Cool, another question that flew by is what about performance implications? I mean, I imagine all these checks have some performance hit. Do you have a little bit of an idea of how much we can expect?
So as Marco said, there's- Is this on iContract or anything? Go ahead, Marco.
Sorry, guys. So on the repository, we also present benchmarks. So there are basically no, there's no efficiency penalty if you turn the contracts off. Of course, you need to pay for what you're using. So if you turn the contracts on, they will run as fast as they run in Python code.
And then there's some margin overhead due to decoration. So you have this, but it's also due to how the Python works. So assertions are the fastest way if you just want to use assertions, but then you pay some marginal effort for the decoration and that's it.
We present benchmarks on the repository so people can check them out. In most practical settings, like in all the production systems I worked with, for example, we didn't really observe any significant overheads so that we had to turn the contracts off.
We usually turn off the post conditions, the ensure decorators, but we leave the preconditions on to catch the bugs in the core code. Fantastic. Anybody else wants to comment on this? If not, we have lots of questions. We don't have a huge amount of time,
but some of the questions are really, actually all of the questions are fantastic. I'll show another one here with a little sad face. What about Python 2? Some of us have large code bases still written in Python 2
and the porting, as you know, takes time and effort. Any laughs for Python 2 or should we really go to Python 3? I think all tools need at least Python 3.6 even.
Or I think iContract might work with 3.5, but yeah, I think it's 3.6 at the moment for all the tools. Yeah, makes sense. Makes sense. Cool. Couple more questions.
Yes, this one is quite interesting. Do you folks have any thought about this new PEP, relatively new PEP 647 about type guards for Python 3.10? I don't know if you're familiar with that. Yes, so the type guards,
if I remember correctly, it's that you can add value ranges on the variables, for example, on input arguments, right? I hope I'm not mixing it up now. They are okay for single arguments, but they cannot model the relations.
So for example, if you take the approximate square root example, there you cannot say that the result is the absolute difference from the inputs, right? The input squared is the result up to the precision in absolute terms and not in relative, et cetera. So I think they are serving like different use cases.

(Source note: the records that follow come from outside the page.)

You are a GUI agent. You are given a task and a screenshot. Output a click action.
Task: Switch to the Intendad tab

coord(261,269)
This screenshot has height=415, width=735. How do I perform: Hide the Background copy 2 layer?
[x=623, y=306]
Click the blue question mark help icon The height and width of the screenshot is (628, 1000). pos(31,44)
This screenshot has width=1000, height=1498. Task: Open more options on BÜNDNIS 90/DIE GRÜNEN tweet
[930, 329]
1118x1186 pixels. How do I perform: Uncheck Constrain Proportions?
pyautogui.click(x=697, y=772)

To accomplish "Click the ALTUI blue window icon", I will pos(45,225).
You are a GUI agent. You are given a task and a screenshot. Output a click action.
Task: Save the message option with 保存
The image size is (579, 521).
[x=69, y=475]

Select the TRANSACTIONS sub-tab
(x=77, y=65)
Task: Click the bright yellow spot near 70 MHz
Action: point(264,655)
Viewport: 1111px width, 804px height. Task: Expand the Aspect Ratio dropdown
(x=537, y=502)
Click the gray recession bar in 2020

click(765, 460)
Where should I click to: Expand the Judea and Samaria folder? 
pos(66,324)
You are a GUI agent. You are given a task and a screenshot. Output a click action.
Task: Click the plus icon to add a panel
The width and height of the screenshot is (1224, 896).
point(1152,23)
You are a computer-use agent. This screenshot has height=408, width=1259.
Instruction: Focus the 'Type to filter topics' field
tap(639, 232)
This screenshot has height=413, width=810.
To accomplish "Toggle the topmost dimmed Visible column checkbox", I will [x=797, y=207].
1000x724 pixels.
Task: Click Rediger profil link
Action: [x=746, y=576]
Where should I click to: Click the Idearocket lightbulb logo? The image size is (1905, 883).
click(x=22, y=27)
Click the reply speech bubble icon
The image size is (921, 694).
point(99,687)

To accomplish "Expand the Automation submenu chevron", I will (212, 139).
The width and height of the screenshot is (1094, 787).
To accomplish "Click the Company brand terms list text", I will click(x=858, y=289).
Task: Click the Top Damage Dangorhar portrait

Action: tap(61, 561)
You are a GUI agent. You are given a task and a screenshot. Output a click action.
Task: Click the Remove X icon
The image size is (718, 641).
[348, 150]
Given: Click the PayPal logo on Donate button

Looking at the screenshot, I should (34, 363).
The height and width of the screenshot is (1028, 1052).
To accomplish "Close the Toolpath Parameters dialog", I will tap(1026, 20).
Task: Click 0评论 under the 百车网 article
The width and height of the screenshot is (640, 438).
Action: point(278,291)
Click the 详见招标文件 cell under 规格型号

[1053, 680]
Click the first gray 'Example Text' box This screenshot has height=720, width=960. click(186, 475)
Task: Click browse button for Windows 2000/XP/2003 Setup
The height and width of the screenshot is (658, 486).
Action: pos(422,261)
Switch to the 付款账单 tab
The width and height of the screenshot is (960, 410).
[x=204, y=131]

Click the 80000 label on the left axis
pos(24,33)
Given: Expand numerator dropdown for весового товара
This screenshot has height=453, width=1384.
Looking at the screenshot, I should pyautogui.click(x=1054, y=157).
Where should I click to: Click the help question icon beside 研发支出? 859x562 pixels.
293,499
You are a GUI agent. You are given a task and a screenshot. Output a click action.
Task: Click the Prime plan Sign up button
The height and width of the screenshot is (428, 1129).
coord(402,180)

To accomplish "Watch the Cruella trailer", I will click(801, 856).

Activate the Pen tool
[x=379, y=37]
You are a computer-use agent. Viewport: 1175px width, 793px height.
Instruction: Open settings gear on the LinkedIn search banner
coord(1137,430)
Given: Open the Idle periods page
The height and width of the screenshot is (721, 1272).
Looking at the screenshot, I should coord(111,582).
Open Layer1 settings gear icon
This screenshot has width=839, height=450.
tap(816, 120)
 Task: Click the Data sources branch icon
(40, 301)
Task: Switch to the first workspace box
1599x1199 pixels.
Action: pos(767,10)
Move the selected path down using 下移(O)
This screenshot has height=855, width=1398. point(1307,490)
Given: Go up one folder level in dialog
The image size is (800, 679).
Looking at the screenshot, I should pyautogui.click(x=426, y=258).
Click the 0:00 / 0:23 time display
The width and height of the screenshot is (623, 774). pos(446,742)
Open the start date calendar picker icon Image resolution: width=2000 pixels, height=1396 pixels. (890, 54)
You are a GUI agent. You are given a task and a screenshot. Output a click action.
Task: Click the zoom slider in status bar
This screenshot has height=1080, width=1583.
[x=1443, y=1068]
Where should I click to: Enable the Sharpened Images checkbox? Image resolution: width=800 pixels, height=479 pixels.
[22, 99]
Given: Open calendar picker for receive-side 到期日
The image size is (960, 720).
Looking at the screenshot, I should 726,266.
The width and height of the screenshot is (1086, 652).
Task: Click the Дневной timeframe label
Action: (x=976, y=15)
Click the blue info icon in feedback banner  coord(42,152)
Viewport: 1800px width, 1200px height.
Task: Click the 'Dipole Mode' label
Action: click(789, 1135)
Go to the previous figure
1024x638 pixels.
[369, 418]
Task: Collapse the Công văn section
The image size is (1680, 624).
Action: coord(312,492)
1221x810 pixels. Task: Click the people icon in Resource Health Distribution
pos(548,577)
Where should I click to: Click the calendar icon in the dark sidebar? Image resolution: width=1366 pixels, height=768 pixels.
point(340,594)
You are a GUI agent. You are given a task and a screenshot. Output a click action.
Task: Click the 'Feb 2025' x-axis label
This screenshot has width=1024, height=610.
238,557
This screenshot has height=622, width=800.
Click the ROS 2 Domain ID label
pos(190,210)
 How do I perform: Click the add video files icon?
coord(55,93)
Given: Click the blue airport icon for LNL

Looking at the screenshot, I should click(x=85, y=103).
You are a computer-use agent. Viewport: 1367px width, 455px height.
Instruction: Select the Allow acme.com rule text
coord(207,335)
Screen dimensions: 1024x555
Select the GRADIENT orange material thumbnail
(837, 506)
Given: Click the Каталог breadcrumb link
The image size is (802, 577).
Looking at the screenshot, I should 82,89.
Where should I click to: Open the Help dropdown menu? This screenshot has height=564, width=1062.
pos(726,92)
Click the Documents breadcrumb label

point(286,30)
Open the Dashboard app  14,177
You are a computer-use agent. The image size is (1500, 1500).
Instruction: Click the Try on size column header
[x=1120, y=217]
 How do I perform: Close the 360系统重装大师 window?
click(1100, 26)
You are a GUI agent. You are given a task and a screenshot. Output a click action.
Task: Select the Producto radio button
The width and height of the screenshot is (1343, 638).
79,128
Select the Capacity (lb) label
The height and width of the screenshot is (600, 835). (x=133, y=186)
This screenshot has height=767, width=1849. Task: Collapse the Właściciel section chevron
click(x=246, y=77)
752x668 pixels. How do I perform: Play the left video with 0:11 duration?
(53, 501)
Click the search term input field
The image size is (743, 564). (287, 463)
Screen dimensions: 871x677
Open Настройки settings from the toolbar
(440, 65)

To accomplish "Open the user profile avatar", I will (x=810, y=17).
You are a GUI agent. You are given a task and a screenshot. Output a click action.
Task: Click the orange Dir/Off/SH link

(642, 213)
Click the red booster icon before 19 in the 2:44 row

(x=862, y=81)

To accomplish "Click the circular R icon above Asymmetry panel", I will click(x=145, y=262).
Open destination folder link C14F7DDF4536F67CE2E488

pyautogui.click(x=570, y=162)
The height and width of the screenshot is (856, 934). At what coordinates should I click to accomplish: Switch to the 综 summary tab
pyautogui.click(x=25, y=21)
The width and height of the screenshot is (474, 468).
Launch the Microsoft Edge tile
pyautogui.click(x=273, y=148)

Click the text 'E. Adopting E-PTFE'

The type guards are more looking at the single arguments, whereas contracts are really good when you have relations in the arguments or even relations to the external code. So for example, if you have a singleton somewhere, et cetera, I would say that the contracts are just more powerful. So there was also discussion in Python ideas,
may list introduced contracts in Python natively, but not fruitful yet. Yeah, I had to refresh my memory on this PEP, but I am fairly certain that this one, it helps you narrow types. And so the expressiveness
of the typing system isn't changing. It helps you sort of like, say when certain functions are producing things of certain types, you can do that more effectively, but it's not changing the expressivity of the type system itself. Whereas in terms of contracts, we're saying,
you can say arbitrary things about your data, which I believe is not true for that. Excellent, fantastic, thank you. We are just at the break. So there were a couple of more questions. I will copy them into the breakout room for Brian.
So if you folks are hanging out a little bit longer, you can keep the discussion going into breakout Brian. And thank you again for the talk. It was a fantastic talk, very, very interesting. And lots of people enjoyed it.
Lots of discussions, very cool stuff. Thank you for taking the time.